Date of Award

Spring 6-7-2026

Document Type

Thesis (Undergraduate)

Department

Economics

First Advisor

Bruce Sacerdote

Abstract

Industrial organization and corporate finance papers that measure firm-level demand characteristics employ price, quantity, and product characteristic data that is unavailable in public financial disclosures. As a result, cross-sectional asset pricing literature attention to demand-side factors is limited. This paper constructs a demand shock measure from natural language processing of 28,263 publicly disclosed 10-K filings from 2001 to 2020. I find that a 1SD demand shock increases contemporaneously predicts a 1.8% increase (SE = 0.4%) in returns.
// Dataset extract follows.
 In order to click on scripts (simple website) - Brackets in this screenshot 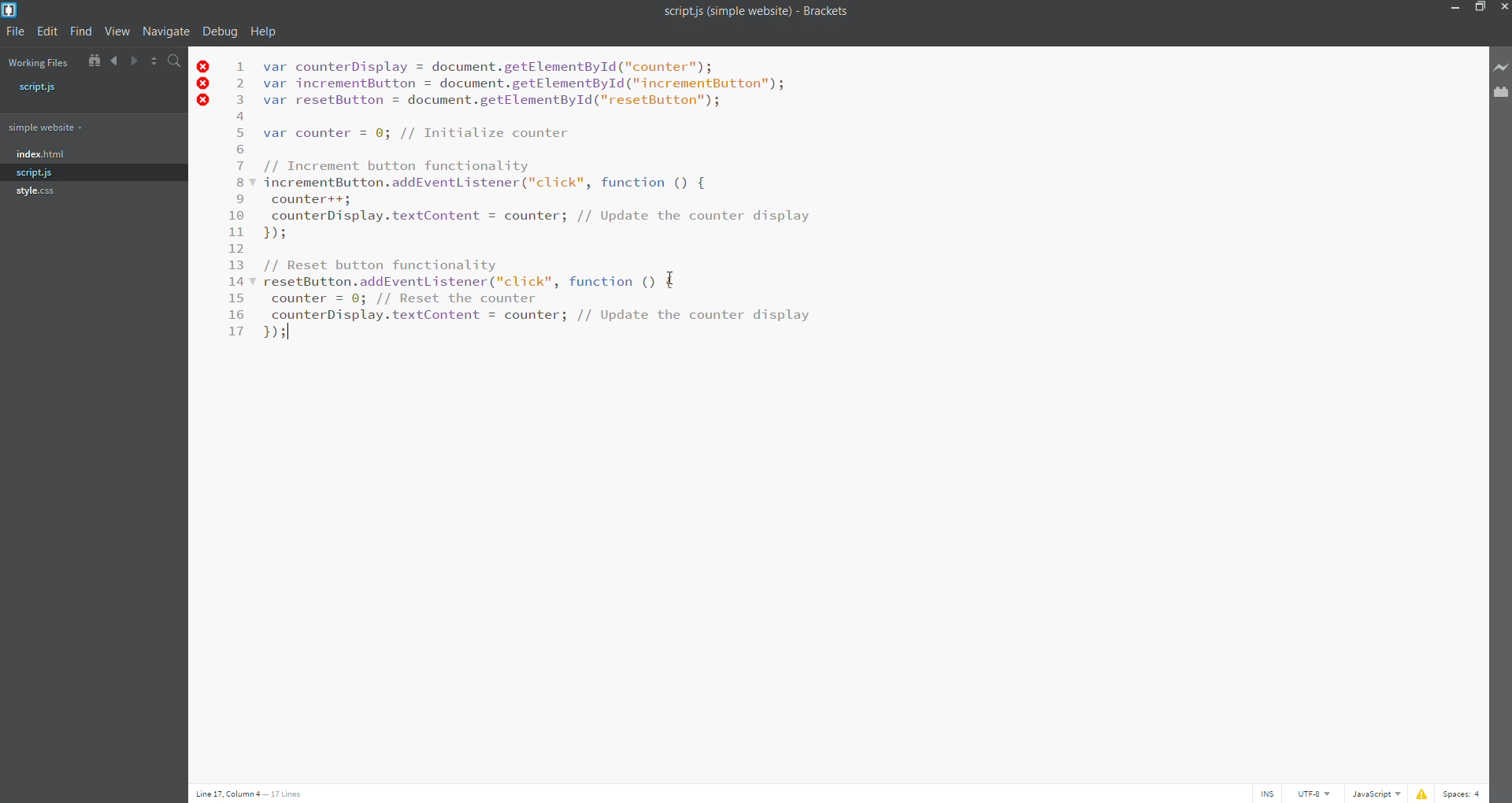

Long-short portfolio sorted on demand shock generates 8.5% alpha (SE = 1.9%) against combined Fama-French and Q-factor models and a 0.91 sharpe ratio outperforming the 0.54 market. Examining firm characteristics as modulators of shock transmission reveals that a 1SD increase in short-term liquidity predicts a 2.9% (SE = 0.6%) amplification in the shock-return effect, while illiquid asset concentration and financial leverage dampen it. Liquidity amplification reflects partial overreaction to positive shocks, supporting literature tying liquidity to opaqueness of managerial effectiveness. Beyond mispricing, the liquidity amplification results suggest that liquidity is valued as a basket of real options for capacity expansion, the underlying project payoffs of which are sensitive to the state of demand.